**Provided passage**

Francoist Fascism: You might have thought this would be dead by now. Or that no one would admit to being an admirer of it. If so you'd be very wrong. As this article shows. As does the appalling monument and vast Nazi-like basilica in the Valley of the Fallen, where Franco's bones lie. Nowt as queer as folk, as they say.
Corruption: HT to Lenox of Business Over Tapas for this article on the tale of the AVE high-speed train down south.
Spain's Constitutional Fabric: This – never very soundly stitched together – is
stressing and straining and may well come apart at some of the seams.
Essentially, corruption and extravagances are easier to live with when
times are good than when times are as bad as they now are at the micro level in Spain. For one thing, people who pay for other people's extravagances
(think Cataluña and Andalucia) find it hard to stomach this
situation when they're having their pips squeezed until they squeak.
It's enough to make anyone a nationalist. Anyway, as the Spanish state struggles to get a government in place, Cataluña is spending €9m on preparing Catalan passports for when the region/nation secedes 'next year'. Mark my words, it will end in tears.

**Record list**
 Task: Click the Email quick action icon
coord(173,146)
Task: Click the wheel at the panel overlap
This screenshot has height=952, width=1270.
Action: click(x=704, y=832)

**What the task requires**
According to the passage on Spain, how much is Cataluña spending to prepare Catalan passports? The data plays no role in this exercise.

**Finished exercise**
€9m